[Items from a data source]
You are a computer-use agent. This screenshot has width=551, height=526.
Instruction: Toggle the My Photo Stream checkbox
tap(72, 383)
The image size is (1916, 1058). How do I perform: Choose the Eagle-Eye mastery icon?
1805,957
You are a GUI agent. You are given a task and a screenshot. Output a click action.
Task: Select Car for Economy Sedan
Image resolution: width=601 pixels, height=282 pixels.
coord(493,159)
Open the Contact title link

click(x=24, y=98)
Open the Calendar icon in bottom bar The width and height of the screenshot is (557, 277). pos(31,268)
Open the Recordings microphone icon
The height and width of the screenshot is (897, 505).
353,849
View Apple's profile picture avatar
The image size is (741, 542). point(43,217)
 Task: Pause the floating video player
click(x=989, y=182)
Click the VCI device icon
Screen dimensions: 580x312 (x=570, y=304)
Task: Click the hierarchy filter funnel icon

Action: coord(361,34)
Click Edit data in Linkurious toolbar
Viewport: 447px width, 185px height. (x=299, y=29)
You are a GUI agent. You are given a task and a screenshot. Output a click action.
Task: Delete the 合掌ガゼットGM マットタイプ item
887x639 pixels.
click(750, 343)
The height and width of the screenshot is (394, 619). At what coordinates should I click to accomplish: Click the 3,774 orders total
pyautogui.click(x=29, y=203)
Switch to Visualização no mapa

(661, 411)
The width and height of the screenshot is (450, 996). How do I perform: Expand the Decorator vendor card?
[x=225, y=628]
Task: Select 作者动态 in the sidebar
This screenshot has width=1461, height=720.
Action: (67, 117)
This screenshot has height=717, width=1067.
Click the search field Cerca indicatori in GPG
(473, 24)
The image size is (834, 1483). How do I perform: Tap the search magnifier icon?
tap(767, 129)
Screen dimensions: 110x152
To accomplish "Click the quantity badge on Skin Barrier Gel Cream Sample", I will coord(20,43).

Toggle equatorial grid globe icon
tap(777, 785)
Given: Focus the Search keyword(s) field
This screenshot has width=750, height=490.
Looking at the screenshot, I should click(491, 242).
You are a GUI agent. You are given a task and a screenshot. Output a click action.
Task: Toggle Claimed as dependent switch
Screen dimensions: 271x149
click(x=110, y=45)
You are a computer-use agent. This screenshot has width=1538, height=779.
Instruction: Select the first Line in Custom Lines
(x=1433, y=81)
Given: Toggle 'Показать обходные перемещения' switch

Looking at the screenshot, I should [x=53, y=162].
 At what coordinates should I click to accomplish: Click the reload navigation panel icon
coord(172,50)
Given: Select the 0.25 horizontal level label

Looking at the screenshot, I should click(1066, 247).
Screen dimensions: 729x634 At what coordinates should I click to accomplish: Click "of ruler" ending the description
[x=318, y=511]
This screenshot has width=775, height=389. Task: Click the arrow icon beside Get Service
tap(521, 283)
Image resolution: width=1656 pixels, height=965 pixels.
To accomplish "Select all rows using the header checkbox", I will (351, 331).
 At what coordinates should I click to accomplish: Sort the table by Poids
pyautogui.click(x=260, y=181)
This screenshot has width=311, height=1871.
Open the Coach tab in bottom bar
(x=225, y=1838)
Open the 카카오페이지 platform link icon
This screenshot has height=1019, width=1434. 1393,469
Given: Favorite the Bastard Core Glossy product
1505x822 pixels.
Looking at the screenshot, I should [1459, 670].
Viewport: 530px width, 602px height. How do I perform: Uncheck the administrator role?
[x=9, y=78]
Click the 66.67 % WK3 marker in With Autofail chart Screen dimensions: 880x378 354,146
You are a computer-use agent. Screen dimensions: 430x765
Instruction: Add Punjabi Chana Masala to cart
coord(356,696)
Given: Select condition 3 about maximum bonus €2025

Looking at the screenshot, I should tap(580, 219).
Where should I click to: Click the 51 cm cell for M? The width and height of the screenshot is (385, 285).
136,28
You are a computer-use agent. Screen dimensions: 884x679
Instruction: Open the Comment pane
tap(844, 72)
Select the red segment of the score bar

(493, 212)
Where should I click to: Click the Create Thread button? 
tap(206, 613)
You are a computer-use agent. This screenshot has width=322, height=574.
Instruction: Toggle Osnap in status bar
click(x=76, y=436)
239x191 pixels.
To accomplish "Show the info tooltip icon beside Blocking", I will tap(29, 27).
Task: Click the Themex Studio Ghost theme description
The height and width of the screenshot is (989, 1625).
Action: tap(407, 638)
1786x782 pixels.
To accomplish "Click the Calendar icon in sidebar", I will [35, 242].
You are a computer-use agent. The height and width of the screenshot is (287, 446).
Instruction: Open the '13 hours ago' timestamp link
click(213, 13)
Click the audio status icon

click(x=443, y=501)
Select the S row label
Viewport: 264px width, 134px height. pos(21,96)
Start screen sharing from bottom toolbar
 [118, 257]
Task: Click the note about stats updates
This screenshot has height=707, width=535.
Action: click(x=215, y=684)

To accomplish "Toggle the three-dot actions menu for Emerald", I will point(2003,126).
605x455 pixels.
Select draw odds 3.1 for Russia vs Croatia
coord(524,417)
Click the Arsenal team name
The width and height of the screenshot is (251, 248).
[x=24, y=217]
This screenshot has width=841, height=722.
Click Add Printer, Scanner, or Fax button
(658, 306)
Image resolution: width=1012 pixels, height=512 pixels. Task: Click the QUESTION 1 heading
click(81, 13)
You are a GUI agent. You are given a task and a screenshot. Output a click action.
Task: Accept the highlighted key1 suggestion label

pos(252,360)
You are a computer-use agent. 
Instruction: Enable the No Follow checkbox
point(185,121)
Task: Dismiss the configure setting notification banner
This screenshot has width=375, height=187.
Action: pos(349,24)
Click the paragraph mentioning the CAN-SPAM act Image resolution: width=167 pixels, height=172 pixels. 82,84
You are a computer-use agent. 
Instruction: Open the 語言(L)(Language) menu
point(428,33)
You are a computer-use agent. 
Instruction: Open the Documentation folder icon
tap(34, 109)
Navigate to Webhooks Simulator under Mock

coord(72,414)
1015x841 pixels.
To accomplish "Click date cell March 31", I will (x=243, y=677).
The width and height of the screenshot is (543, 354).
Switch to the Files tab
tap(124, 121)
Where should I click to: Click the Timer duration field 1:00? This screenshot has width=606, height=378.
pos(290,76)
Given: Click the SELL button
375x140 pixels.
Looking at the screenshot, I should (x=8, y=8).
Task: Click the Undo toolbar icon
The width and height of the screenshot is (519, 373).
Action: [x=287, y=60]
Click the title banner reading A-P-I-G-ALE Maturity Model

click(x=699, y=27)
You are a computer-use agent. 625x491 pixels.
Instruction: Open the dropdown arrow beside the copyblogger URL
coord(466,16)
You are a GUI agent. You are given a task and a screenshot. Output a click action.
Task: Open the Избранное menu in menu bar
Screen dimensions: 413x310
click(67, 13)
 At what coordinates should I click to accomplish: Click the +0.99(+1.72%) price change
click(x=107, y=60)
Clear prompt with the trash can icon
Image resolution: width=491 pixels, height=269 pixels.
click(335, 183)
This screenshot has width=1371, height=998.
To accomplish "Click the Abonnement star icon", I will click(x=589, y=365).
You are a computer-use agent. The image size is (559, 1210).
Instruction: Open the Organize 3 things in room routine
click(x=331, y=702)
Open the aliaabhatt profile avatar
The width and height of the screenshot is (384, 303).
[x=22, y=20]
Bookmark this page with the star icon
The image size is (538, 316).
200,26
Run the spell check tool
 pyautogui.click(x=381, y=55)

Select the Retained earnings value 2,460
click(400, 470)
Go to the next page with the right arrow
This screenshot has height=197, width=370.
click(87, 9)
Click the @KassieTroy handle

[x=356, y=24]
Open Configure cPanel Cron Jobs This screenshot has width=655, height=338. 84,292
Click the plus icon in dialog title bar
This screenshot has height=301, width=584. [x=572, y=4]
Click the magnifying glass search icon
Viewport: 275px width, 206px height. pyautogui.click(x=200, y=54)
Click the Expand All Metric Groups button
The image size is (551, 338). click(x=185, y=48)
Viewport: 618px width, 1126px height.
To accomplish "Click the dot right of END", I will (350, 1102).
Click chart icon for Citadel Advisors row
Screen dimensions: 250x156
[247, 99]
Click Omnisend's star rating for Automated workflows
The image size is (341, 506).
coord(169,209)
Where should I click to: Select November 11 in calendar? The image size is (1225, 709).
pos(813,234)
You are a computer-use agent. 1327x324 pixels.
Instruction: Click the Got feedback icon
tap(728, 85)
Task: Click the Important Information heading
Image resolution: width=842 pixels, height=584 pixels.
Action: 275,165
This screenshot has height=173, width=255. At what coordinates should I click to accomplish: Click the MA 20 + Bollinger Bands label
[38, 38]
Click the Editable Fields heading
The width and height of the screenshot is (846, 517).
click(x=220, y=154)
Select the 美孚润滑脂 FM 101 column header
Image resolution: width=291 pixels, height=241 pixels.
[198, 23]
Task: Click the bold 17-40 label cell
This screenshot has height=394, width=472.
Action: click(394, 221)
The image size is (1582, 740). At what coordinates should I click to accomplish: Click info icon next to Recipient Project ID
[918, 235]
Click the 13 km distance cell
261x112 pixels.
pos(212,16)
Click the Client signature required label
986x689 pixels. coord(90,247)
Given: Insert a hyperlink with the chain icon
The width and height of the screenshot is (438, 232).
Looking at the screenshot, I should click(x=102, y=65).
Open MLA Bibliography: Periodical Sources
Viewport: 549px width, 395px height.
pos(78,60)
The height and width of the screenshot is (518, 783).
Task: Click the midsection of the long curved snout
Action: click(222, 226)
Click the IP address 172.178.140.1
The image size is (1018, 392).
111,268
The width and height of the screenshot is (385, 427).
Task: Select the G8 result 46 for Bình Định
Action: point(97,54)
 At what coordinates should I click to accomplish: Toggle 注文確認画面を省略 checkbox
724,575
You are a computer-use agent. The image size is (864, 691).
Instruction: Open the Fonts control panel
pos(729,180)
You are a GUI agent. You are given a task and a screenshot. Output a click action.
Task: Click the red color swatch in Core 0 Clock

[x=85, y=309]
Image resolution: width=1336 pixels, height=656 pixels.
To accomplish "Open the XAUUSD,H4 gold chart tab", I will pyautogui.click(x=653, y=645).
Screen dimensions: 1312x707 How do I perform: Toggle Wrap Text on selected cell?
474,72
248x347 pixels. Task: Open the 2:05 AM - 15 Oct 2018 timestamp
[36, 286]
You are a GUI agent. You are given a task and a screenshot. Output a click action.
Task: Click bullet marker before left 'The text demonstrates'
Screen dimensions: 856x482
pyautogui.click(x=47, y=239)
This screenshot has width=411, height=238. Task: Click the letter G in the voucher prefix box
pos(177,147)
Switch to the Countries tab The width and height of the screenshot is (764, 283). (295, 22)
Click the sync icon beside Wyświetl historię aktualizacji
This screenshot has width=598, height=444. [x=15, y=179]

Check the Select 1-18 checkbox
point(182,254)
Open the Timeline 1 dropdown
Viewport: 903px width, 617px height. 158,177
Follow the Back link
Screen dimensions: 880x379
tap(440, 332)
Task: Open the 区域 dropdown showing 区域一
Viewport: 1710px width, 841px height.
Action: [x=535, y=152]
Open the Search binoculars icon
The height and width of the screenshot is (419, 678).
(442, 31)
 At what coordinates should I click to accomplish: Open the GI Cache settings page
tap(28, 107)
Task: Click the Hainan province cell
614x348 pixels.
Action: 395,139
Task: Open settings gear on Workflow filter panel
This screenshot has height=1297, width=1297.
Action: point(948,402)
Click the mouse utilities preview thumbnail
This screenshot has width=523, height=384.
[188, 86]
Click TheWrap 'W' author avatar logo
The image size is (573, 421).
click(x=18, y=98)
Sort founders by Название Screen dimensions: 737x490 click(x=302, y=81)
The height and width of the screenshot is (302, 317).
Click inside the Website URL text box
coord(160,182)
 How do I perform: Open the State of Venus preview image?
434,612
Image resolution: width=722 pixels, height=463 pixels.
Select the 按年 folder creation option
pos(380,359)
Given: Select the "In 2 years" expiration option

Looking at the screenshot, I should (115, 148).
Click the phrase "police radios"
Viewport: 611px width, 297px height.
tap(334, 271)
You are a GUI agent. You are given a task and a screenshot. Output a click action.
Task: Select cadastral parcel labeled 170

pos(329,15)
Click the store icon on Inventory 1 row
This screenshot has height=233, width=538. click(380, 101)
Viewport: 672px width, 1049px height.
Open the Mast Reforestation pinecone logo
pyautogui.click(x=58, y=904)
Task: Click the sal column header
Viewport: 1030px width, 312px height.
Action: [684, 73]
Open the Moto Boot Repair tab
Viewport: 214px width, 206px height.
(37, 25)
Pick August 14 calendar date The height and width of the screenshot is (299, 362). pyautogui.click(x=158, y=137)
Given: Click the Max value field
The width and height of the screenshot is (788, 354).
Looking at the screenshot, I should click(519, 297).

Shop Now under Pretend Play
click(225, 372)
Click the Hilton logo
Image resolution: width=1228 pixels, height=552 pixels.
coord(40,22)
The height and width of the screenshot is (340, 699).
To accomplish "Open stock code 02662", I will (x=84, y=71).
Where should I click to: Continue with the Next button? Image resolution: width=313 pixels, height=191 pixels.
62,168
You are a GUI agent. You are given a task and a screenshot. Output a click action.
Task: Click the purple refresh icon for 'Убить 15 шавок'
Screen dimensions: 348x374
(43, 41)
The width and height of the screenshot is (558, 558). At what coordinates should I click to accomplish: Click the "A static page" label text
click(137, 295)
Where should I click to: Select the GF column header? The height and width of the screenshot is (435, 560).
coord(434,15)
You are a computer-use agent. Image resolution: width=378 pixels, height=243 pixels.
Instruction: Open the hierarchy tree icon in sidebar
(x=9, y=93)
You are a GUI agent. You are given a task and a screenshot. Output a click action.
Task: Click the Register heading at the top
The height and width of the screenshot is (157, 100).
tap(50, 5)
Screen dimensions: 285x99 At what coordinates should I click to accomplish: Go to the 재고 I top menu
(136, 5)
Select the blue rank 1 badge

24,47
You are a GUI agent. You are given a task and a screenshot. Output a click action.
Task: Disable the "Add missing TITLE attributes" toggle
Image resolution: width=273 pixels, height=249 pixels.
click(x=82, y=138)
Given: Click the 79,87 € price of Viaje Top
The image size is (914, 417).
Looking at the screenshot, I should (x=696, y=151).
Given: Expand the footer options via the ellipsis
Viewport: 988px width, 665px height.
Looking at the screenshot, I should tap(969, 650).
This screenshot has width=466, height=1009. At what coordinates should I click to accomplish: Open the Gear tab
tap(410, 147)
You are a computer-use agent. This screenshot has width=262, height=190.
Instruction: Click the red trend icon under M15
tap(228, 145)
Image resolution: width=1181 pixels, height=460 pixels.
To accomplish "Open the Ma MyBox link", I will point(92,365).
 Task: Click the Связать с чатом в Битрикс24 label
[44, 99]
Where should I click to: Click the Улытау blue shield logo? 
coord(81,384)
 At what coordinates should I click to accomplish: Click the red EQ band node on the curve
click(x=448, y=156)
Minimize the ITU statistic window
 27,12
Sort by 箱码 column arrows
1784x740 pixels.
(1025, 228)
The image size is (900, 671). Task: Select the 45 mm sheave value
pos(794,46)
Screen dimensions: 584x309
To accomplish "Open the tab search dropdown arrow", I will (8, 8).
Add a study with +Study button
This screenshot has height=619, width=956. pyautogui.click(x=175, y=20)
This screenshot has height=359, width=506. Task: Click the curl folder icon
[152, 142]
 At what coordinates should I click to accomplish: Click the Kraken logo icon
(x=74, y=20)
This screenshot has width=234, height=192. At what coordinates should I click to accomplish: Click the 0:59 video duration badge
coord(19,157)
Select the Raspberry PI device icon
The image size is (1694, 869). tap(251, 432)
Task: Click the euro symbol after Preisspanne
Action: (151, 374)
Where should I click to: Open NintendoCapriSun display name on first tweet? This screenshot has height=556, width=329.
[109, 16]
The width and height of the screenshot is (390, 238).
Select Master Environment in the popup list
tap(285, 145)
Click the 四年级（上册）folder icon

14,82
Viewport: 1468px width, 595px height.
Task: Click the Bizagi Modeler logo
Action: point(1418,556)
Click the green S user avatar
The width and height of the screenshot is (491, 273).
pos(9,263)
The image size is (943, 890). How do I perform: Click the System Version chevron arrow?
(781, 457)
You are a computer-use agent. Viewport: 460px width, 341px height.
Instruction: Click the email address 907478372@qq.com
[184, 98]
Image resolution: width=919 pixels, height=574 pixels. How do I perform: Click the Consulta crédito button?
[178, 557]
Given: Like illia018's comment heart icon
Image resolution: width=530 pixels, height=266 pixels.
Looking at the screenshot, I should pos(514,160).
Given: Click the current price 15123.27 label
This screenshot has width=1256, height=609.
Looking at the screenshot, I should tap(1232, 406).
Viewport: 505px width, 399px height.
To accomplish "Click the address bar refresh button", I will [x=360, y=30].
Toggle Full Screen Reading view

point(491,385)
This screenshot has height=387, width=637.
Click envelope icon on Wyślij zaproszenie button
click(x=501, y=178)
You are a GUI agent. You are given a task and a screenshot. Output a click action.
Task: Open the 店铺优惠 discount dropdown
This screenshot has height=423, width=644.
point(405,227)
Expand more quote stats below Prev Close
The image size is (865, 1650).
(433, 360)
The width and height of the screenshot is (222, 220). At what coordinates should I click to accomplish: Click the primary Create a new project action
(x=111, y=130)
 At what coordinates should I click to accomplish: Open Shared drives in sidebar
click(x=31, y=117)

> **WHAT YOU NEED TO DO**
Print the lines above from the one with "Pick August 14" through the one with "The height and width of the screenshot is (340, 699).", both included, exactly as written and nothing more.

> **WRITTEN RESPONSE**
Pick August 14 calendar date The height and width of the screenshot is (299, 362). pyautogui.click(x=158, y=137)
Given: Click the Max value field
The width and height of the screenshot is (788, 354).
Looking at the screenshot, I should click(519, 297).

Shop Now under Pretend Play
click(225, 372)
Click the Hilton logo
Image resolution: width=1228 pixels, height=552 pixels.
coord(40,22)
The height and width of the screenshot is (340, 699).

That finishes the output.